1. In logic and reasoning:
* Deductive Inference: Drawing a logically certain conclusion from a set of premises. Example: All men are mortal. Socrates is a man. Therefore, Socrates is mortal.
* Inductive Inference: Drawing a probable conclusion based on evidence or observations. Example: The sun has risen every day in the past. Therefore, the sun will rise tomorrow. This conclusion is likely but not guaranteed.
* Abductive Inference: Explaining an observation by finding the simplest and most likely explanation. Example: You hear a loud bang. You infer that it was a car backfiring, as this is the most common explanation in your context.
2. In statistics and machine learning:
* Statistical Inference: Using data to draw conclusions about a population. This often involves hypothesis testing, confidence intervals, and other statistical techniques.

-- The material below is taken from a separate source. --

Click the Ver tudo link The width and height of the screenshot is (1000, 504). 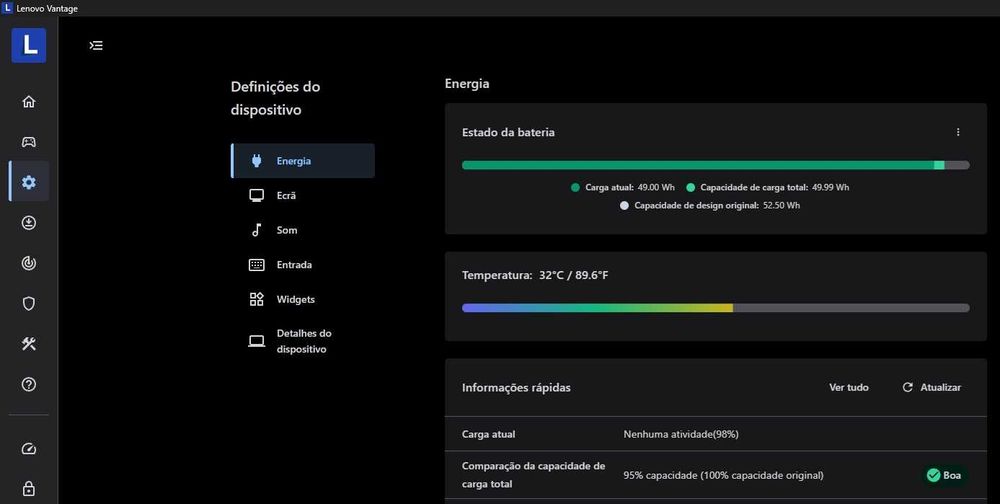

* Machine Learning Inference: Using a trained model to make predictions or decisions on new data. For example, a machine learning model trained on images of cats and dogs could be used to infer whether a new image contains a cat or a dog.
3. In general usage:
* Drawing conclusions: When we infer something, we are using our knowledge and understanding to make a judgment about something that is not directly observed. This can be based on experience, logic, or intuition.
In summary: Inference involves making conclusions based on available information, using logic, evidence, or experience. The type of inference used will depend on the context and the desired level of certainty.